1600M diff problems
Discussion
It is probably a Triumph unit, and no, you don't need to get a new one, as they can be rebuild....
However, there is more then one reason for 'clonks'
Bushes of the diff mounts, diff mounts themselves (they can break)
Another one, which is the most 'pleasant' possibility, are the U-joints (replacing is fun, fun, fun !)
Lastly obviously is the condition of seals and crown-wheel of the diff, which can be refurbed
In any case further investigation is required..........
Frank
However, there is more then one reason for 'clonks'
Bushes of the diff mounts, diff mounts themselves (they can break)
Another one, which is the most 'pleasant' possibility, are the U-joints (replacing is fun, fun, fun !)
Lastly obviously is the condition of seals and crown-wheel of the diff, which can be refurbed
In any case further investigation is required..........
Frank
Sounds just like our 1600M when we got it.
Taking the Mountain at Cadwell at full tilt didn't do it much good either.
So far we've changed UJs about 3 times, got a second pair of driveshafts (which had better engagement on the splines), a second hand recon diff, new propshaft UJs twice, balanced the propshaft twice.
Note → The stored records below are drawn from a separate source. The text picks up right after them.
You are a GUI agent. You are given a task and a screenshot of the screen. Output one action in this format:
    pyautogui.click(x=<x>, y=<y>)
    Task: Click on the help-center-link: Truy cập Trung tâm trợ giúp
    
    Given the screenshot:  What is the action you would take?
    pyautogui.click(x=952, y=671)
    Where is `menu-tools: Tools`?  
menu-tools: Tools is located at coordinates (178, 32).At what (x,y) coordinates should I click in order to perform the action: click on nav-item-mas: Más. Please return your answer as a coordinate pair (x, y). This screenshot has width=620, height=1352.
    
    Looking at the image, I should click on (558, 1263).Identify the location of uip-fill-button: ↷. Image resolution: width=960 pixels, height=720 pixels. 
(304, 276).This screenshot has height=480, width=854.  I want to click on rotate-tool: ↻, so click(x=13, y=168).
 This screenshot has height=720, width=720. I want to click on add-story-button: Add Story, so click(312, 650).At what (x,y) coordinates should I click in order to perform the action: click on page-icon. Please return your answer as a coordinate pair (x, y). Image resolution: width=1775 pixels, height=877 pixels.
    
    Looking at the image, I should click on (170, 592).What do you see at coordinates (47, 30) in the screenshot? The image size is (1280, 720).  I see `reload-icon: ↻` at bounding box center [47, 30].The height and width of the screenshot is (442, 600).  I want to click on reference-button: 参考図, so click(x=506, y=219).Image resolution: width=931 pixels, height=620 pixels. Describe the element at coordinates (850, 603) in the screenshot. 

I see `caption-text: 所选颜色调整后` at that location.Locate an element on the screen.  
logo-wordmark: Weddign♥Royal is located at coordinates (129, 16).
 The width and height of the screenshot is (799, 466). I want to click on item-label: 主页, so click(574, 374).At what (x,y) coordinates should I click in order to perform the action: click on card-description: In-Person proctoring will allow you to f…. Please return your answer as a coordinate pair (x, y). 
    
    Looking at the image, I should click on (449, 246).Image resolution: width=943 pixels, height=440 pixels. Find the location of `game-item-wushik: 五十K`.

No clonk anymore, but we do now have a whine from the diff and a bit of a vibration/drone at speed
.
It is a triumph diff, a spitfire one and as mentioned above, pretty easy to work with.
Taking the Mountain at Cadwell at full tilt didn't do it much good either.
So far we've changed UJs about 3 times, got a second pair of driveshafts (which had better engagement on the splines), a second hand recon diff, new propshaft UJs twice, balanced the propshaft twice.

No clonk anymore, but we do now have a whine from the diff and a bit of a vibration/drone at speed
.It is a triumph diff, a spitfire one and as mentioned above, pretty easy to work with.
plasticpig72 said:
could someone say if the Triumph diff is a Spitfire , herald, Vitesse and what ratio if i look for a new diff or in good condition. Do you think it's possible from Rimmer Bros or Canley!!
Taadaaa, 
Rimmer Bros 3.89 Diff
We've got a 3.63 one in ours, just gives it a bit more legs with the tuned engine.
griff 200 said:
I'm afraid I just scraped the old diff and fitted a ford Sierra unit not to hard to fit made some adapters for the drive shafts and it's never wined again???
It was hard enough convincing my "assistant
" to fit electronic ignition to ours, so I'd have no chance with a different diff.We have got a Tr6 one though which we might put in.
plasticpig72 said:
could someone say if the Triumph diff is a Spitfire , herald, Vitesse and what ratio if i look for a new diff or in good condition. Do you think it's possible from Rimmer Bros or Canley!!
With the numbers on the casing of the diff you can find the ratio on internet.When buying new U-joints better choose the best (GNK) with grease nipples. Some do not have them (chinees stuff).
Getting the cup with needles out just tap light with a wooden hammer on it will holding it in your hand and he will come out slowly. THIS IS NOT A JOKE.
It will take some time but no force. Some people press it out but that can lead to a breaking.
When it does not go out just het it slowly.
When pressing the new cup with needles in, just fill the cup with grease so the needle will not fall out.
Good luck.
Hans
Adrian@ said:
Can I repeat what I always say when these diffs are mentioned...the internal HD carrier version is a must for the TVR...IMHO getting an exchange unit MIGHT 'lose' the HD carrier version (that said, IF it has not already been lost) that should be in the car!!
Adrian@
Hi Adrian,Adrian@
For me as an novice, what do you mean by HD carrier version?
Google translate does not help me.
And how can I indentify this type?
I have 2 on the floor and one must go in.
Thanx for the expertise.
Hans.
timelord said:
If you go down the recon diff route its worth topping the diff with oil and standing it on the prop flange for a while to thoroughly soak the bearings as these only get oil flung up when the diff is turning, and don't forget new nyloc nuts all round! Geoff
The last thing you want is nyloc nuts. If the diff oil gets hot what happens to the nylon?Moto said:
Have I got it all wrong ??? I always presumed that 3.89 was the number of wheel revolutions for each turn of the prop shaft. Therefore surely a 3.63 figure would make the engine revs higher at the same speed, not give it longer legs.
I always get confused with gear ratios, I think of it as the closer to 1:1 you get, the higher top speed you'll get.When you think on the gearbox, 4th is the 1:1, and 5th is a <1:1, so smaller the first number, higher top speed.